43.  In making a decision under this Part or under section 84, the Minister and any person designated under section 67 shall

(a) draw from the circumstances of the case, and any evidence presented to the Minister or person, every reasonable inference in favour of an applicant under this Part or under section 84;

(b) accept any uncontradicted evidence presented to the Minister or the person, by the applicant, that the Minister or person considers to be credible in the circumstances; and

(c) resolve in favour of the applicant any doubt, in the weighing of the evidence, as to whether the applicant has established a case.

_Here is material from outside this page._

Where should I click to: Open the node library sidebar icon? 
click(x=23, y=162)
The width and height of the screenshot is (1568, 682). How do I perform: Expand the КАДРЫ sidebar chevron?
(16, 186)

45(1)  The Minister may, on application, pay a disability award to a member or a veteran who establishes that they are suffering from a disability resulting from

(a) a service-related injury or disease; or

(b) a non-service-related injury or disease that was aggravated by service.

Veterans Review and Appeal Board Act, SC 1995, c 18:

3  The provisions of this Act and of any other Act of Parliament or of any regulations made under this or any other Act of Parliament conferring or imposing jurisdiction, powers, duties or functions on the Board shall be liberally construed and interpreted to the end that the recognized obligation of the people and Government of Canada to those who have served their country so well and to their dependants may be fulfilled.

39  In all proceedings under this Act, the Board shall

(a) draw from all the circumstances of the case and all the evidence presented to it every reasonable inference in favour of the applicant or appellant;

(b) accept any uncontradicted evidence presented to it by the applicant or appellant that it considers to be credible in the circumstances; and

(c) resolve in favour of the applicant or appellant any doubt, in the weighing of evidence, as to whether the applicant or appellant has established a case.

Issue and standard of review

[18]  There is one issue to be determined in this judicial review, being whether the Appeal Panel’s decision is reasonable.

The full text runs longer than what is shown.